Drivers are directed at times, over the festive season to divert via the Langkloof, thereby bypassing Knysna for safety reasons. The question arises what measures are in place in event of spillage with regard to resources, equipment, etc when these vehicles are diverted to these remote areas. 

 

  • Constraints  

As mentioned, although rail would be the ideal mode of transport, the majority of the land transport is done by road transport due to the fact that not enough rail wagons are allocated to the gas suppliers. This then puts a strain on the road network and suppliers, causing disruptions to traffic flow, time delays, unavailability of liquid bulk tankers, etc.  

 

 

Future developments

  

According to the GAS INFRASTRUCTURE DEVELOPMENT PLANS there are a number of pipelines to be built in terms of the anticipated market 

developments. Essentially the developments represent 4 main phases, although within each phase, there may be a number of sub-phases:  

  Phase 1 = the Mozambique/South Africa Transmission Pipeline project. 

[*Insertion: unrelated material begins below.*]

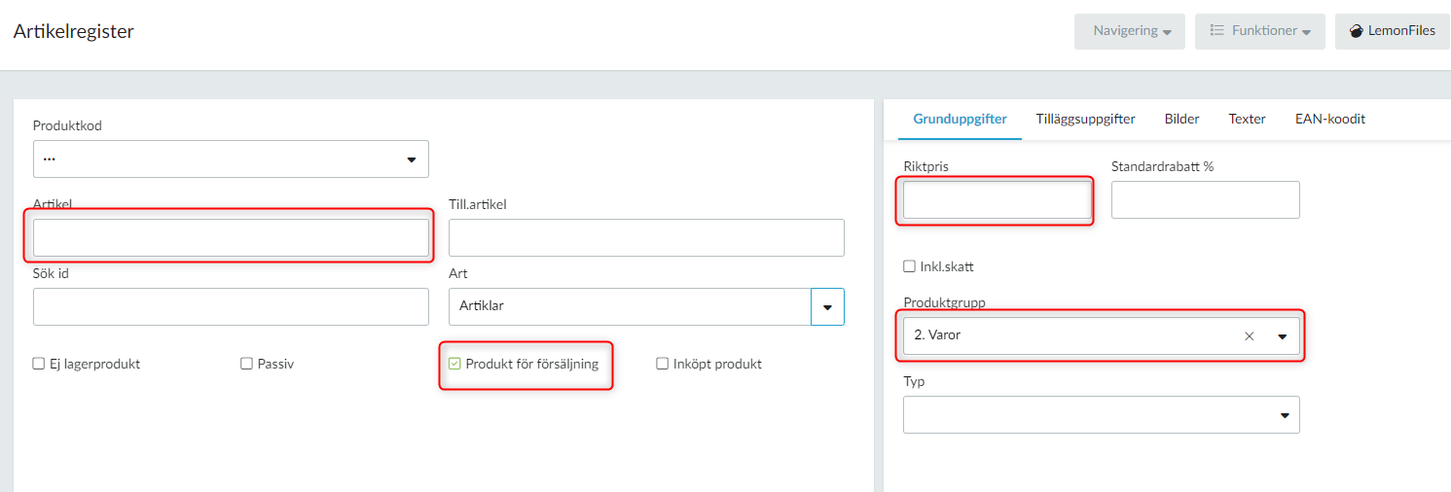Open the Bilder tab
1451x492 pixels.
pyautogui.click(x=1181, y=119)
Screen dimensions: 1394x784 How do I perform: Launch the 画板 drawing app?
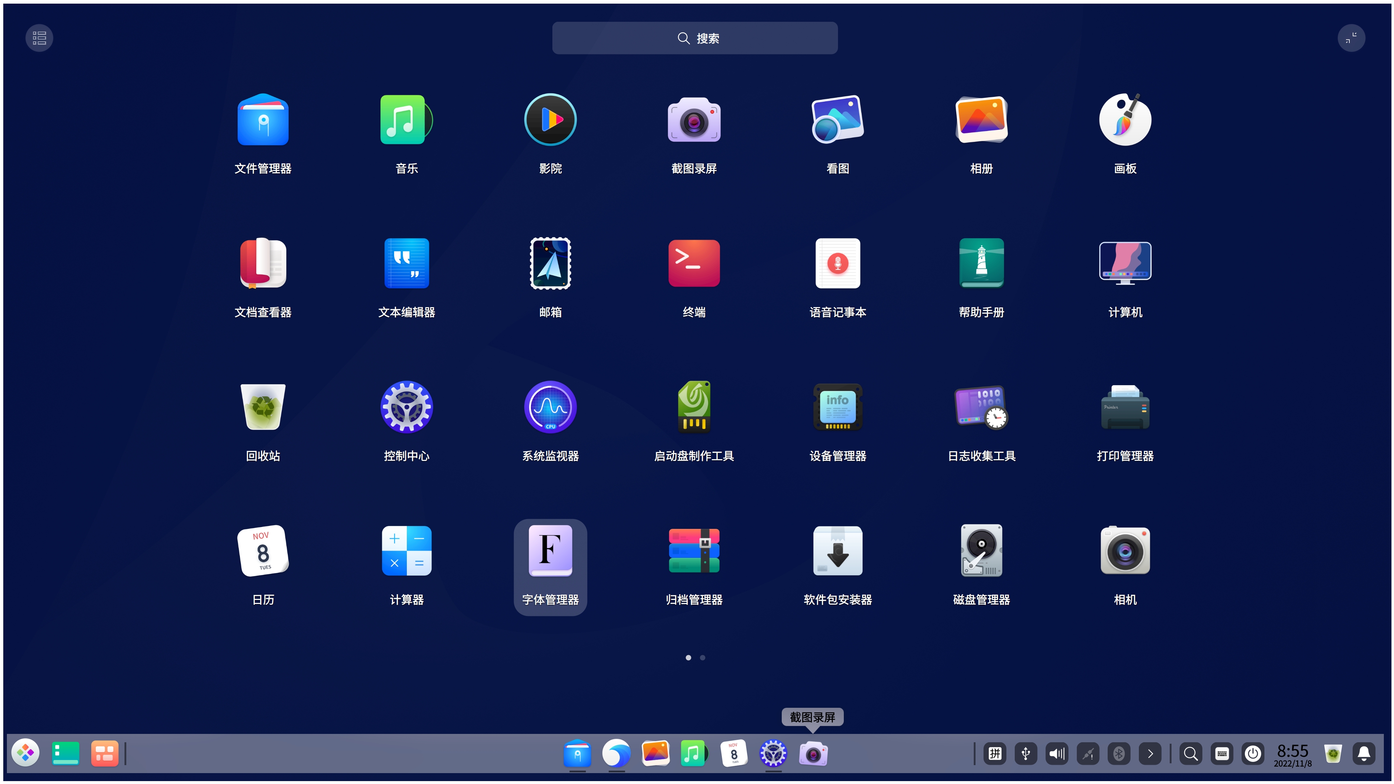[1125, 120]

  Phase 2 = the Western Cape Transmission Pipeline 

  Phase 3 = the Northern Cape to Gauteng transmission Pipeline 

  Phase 4 = the coastal transmission pipeline 

 

These phases may or may not take place and may or may not be in the order listed above. Such decision will be made on a commercial basis and matching reserves with markets. The East Coast to Durban pipeline is estimated at $550 million with an overall length of 847km. The proposed construction date is 2015 to 2018.